Cuellar declared victory Monday night and called on Democrats to “come together,” even while acknowledging that Cisneros “has every legal right to call for a recount.”
“Every vote has been counted and our margin not only held but increased,” Cuellar said in a statement. “I welcome this process as it will only further verify our victory.”
The March primary between the two Democrats headed to a runoff last month after neither secured 50 percent of the vote needed to advance to the general election in November.
Cisneros, Cuellar are locked in a tight battle
The primary battle is only the latest tight race for Cuellar. In his first bid for Congress in 2004, the conservative Democrat eked out a 58-vote primary victory over incumbent Rep. Ciro D. Rodriguez.
More recently, Cisneros nearly toppled Cuellar in the 2020 Democratic primary, trailing the incumbent by 2,690 votes, or about three percentage points. She forced him into last month’s runoff by holding his vote total to less than 50 percent in the March primary.
Cisneros, a first-generation Mexican American lawyer like Cuellar, once interned for the congressman. She said repeatedly during the campaign that Cuellar, who opposes abortion rights and is a critic of some of President Biden’s immigration policies, was out of touch with the 28th District.
Cuellar is the only antiabortion Democrat in the House. After the leak of a draft Supreme Court opinion on abortion rights last month, Cuellar said in a statement that although he is personally antiabortion, there “must be exceptions in the case of rape, incest and danger to the life of the mother.”
The race has underscored the divisions within the Democratic Party and is being viewed as a test of whether left-leaning candidates, who have struggled in recent elections, can prevail over more moderate Democrats.
The race also comes on the heels of an FBI raid on Cuellar’s home and campaign headquarters in January. The congressman has declared his innocence and vowed to remain in the race. The FBI has declined to discuss the probe.

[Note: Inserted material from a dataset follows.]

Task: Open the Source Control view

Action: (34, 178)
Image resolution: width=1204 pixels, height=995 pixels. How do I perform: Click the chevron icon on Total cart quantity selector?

Cuellar is one of the most conservative Democrats in Congress. He was boosted by support from House Speaker Nancy Pelosi (D-Calif.) and Majority Whip James E. Clyburn (D-S.C.). Cisneros, meanwhile, supports more liberal policies and has the backing of a new generation of liberal Democrats, including Rep. Alexandria Ocasio-Cortez (N.Y.), as well as Sens. Bernie Sanders (I-Vt.) and Elizabeth Warren (D-Mass.).
And while Cuellar’s positions are in line with the rightward leanings of his district, especially his hometown of Laredo, where many Hispanic voters espouse conservative views about religion, family and social values, throughout her campaign, Cisneros rallied against Cuellar’s stance on issues such as abortion, immigration and health care by arguing that they no longer represent what the district wants.
In her statement Monday, Cisneros said her campaign and movement were “never just about one politician.”
“It was about taking on an unjust system that rewards corruption and corporate profits at the expense of the needs of working people,” Cisneros has said.